NATURE’S BOLDEST THIEVES

Presenter Lucy Cooke sets out to explore the phenomenon of seagulls, foxes, squirrels and badgers which are now living in our towns and stealing our food.

Starting in the seaside resort of St Ives in Cornwall, Lucy witnesses for herself the seagulls that will swoop from 50 metres and steal a sandwich out of your hand. At the height of the summer season there are as many as 15 snatches a day from tourists. With the help of bird experts Professor Graham Martin and Steven Portugal, Lucy sets up a range of tests and GPS tagging to discover exactly what makes the seagulls such good thieves.

Lucy also goes to Rustington in Sussex, where she discovers that the fox population is increasing dramatically. She sets up a test to discover whether – given the choice – foxes would choose jam sandwiches and sausage rolls or the more natural diet of worms and fruit.

Lucy goes to Hertfordshire to encounter the black squirrel – a variety of the grey squirrel – which is now spreading through Hertfordshire and southern England. She observes it tackling a challenging homemade assault course built in a suburban garden in order to steal nuts from a bird feeder.
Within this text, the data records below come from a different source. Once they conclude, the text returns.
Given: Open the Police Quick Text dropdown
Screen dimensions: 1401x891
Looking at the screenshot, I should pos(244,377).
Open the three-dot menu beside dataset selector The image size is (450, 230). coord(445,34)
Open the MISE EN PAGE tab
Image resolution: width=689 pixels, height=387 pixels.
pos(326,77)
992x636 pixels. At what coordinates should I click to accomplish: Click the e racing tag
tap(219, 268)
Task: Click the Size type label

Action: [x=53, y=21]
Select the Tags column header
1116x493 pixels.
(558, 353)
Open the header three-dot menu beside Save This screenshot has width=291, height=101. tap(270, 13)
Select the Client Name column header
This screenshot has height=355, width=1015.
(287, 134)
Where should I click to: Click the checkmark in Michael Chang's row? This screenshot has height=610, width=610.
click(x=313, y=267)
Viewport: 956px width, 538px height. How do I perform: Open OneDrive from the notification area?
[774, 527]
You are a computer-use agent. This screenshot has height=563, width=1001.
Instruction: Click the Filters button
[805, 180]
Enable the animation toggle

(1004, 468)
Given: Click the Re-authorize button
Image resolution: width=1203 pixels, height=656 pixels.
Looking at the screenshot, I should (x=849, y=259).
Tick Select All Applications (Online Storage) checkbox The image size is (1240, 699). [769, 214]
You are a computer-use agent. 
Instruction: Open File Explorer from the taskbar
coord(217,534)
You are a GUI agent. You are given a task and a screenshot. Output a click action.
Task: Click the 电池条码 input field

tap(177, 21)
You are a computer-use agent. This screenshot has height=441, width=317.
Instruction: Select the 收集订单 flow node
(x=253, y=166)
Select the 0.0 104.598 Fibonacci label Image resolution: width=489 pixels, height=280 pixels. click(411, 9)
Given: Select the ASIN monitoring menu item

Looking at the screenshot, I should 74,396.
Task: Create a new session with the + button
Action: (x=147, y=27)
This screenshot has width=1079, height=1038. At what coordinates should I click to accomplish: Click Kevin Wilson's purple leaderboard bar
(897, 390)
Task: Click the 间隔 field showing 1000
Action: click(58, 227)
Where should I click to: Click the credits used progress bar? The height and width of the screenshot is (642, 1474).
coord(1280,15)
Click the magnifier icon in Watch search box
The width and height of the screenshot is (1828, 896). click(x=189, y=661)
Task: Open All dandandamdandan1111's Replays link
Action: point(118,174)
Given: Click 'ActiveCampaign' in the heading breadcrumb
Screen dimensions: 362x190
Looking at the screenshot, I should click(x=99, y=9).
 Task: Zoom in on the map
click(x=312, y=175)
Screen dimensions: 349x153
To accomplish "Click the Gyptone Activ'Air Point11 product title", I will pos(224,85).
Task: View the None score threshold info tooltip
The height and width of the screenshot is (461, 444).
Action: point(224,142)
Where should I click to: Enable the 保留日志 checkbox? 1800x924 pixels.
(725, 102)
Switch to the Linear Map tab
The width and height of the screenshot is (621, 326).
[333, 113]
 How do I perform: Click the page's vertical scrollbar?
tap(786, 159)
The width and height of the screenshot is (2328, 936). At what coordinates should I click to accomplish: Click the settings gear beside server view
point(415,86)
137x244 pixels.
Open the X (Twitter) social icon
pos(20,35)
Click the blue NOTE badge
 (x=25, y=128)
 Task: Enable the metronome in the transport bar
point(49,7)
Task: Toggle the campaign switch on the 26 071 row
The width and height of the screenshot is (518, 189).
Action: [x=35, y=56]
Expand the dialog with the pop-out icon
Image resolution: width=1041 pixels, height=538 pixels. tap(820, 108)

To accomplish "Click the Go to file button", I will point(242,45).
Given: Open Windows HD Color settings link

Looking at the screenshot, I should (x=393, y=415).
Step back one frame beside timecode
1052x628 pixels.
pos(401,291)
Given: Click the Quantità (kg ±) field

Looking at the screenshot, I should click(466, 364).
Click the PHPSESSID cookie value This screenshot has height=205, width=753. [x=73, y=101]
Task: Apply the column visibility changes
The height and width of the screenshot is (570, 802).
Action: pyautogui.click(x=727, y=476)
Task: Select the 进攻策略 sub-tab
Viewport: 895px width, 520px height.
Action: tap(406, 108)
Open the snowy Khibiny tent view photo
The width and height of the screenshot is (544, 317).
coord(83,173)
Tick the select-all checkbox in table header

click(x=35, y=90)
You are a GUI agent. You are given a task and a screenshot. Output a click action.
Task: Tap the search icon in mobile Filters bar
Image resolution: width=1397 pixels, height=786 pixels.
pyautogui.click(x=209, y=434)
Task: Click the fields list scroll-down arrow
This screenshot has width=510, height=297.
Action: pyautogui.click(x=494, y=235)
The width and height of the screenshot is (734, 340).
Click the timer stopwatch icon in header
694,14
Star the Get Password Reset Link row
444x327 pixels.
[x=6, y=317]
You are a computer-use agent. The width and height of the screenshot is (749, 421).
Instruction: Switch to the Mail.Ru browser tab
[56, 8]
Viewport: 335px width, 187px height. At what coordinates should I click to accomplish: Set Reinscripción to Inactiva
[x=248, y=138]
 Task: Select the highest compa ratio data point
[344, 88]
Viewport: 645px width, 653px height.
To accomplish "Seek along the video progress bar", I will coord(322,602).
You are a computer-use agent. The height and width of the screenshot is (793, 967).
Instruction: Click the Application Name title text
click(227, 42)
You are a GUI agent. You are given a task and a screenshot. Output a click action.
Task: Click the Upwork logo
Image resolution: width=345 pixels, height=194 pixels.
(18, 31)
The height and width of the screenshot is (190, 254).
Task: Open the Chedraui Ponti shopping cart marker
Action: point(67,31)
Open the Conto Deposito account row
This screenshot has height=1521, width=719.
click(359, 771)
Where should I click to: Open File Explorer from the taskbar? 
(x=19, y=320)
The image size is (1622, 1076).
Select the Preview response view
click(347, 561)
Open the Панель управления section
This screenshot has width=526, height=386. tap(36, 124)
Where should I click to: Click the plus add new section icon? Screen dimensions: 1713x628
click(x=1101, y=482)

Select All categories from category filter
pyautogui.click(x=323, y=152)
And she explores how the unusual 180-degree ankle joint of a squirrel makes it such a good thief.

Back in St Ives, Lucy discovers that badgers outnumber foxes in the town and they are regularly eating food from gardens. One family of badgers has developed a liking for peanut butter sandwiches!

With numbers of urban gulls up to around 250,000 in the UK and urban foxes and badgers on the increase, Lucy concludes that the phenomenon of seagulls, badgers, foxes and squirrels living in our towns and stealing our food is here to stay and we humans must learn to live alongside them.